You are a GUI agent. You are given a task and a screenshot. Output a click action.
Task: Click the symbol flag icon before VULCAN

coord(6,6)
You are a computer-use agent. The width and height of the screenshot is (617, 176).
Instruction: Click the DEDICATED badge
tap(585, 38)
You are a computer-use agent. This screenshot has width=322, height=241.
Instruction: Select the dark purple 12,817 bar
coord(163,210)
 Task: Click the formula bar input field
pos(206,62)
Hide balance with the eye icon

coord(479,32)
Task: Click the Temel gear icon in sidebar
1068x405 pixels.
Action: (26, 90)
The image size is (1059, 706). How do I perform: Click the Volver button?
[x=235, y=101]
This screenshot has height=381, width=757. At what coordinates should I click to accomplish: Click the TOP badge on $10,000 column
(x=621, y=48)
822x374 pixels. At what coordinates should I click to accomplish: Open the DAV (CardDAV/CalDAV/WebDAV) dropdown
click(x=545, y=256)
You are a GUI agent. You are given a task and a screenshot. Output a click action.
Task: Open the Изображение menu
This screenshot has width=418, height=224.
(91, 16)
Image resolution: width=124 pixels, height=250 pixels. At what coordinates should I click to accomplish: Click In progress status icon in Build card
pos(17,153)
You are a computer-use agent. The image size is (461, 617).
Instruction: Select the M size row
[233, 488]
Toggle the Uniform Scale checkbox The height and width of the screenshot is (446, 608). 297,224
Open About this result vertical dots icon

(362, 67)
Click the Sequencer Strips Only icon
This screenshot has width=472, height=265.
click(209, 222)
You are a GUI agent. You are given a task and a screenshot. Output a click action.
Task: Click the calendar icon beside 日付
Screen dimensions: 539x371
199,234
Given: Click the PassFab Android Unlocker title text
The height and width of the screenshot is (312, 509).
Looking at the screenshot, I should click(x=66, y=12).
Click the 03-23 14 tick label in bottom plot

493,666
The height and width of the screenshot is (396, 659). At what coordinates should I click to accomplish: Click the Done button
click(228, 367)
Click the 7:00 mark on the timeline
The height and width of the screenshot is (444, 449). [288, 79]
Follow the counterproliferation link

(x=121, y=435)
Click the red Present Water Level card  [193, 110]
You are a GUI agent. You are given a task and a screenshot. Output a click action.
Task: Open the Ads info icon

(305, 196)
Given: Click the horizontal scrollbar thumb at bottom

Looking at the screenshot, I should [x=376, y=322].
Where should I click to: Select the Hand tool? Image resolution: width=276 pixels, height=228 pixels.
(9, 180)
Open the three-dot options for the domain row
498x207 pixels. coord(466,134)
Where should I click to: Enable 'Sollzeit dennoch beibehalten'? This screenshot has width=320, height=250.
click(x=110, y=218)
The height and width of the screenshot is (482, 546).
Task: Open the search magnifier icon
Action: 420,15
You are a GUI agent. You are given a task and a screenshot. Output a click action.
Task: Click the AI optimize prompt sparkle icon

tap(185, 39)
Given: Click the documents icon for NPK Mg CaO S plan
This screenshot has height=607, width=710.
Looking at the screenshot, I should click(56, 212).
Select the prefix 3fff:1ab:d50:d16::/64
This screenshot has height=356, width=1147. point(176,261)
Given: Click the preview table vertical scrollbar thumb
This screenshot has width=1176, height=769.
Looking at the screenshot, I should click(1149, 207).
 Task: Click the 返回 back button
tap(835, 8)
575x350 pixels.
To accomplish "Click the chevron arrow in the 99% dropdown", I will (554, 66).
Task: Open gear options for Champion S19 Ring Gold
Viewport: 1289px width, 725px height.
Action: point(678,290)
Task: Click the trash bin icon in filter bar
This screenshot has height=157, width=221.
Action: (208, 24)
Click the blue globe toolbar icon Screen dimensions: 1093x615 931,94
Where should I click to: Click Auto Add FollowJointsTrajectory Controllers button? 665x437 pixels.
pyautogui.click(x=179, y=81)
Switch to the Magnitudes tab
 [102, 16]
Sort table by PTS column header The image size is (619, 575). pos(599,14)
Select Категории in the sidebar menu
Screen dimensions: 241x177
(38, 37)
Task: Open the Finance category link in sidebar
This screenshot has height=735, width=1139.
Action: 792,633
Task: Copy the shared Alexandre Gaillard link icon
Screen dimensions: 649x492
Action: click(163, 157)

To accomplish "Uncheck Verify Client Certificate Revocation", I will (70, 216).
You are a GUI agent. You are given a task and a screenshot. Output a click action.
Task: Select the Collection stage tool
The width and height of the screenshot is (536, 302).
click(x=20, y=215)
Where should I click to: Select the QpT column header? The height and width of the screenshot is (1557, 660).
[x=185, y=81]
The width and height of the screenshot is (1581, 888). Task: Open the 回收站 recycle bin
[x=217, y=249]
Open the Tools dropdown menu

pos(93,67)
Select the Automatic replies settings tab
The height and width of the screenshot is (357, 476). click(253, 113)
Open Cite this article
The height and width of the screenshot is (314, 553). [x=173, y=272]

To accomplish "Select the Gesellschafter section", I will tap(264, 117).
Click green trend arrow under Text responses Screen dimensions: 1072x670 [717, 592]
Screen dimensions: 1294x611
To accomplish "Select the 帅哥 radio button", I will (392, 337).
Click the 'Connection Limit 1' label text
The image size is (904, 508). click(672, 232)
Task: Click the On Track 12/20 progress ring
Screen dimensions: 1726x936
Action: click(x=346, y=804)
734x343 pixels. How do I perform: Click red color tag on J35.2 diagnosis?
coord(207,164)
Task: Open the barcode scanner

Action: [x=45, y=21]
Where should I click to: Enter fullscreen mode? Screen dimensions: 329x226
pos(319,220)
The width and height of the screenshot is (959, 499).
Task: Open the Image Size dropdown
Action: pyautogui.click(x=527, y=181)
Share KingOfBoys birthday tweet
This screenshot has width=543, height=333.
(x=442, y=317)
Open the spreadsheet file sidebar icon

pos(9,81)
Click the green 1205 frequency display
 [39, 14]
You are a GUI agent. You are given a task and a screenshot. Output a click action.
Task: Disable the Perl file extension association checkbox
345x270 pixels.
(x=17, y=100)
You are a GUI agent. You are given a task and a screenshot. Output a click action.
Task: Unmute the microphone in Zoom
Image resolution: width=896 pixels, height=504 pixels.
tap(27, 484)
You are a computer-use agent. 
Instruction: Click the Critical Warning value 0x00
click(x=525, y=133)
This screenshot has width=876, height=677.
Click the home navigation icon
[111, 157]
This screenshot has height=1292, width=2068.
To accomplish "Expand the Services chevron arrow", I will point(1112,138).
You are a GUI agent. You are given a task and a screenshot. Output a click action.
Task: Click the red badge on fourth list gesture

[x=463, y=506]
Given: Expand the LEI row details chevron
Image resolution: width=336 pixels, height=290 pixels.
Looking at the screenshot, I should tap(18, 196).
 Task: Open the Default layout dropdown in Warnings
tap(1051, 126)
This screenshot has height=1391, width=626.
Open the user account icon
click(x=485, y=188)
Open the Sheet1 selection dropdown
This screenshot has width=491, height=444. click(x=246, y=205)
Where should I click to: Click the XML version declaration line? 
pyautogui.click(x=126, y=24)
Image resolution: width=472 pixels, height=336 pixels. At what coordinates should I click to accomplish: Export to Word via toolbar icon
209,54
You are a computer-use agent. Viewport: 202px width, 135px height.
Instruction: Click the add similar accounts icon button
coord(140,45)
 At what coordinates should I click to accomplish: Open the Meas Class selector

◇ ◇ ◇ ◇

## ASSIGNMENT
Say the number of lines above that include "checkbox", and only that.

## WRITTEN RESPONSE
2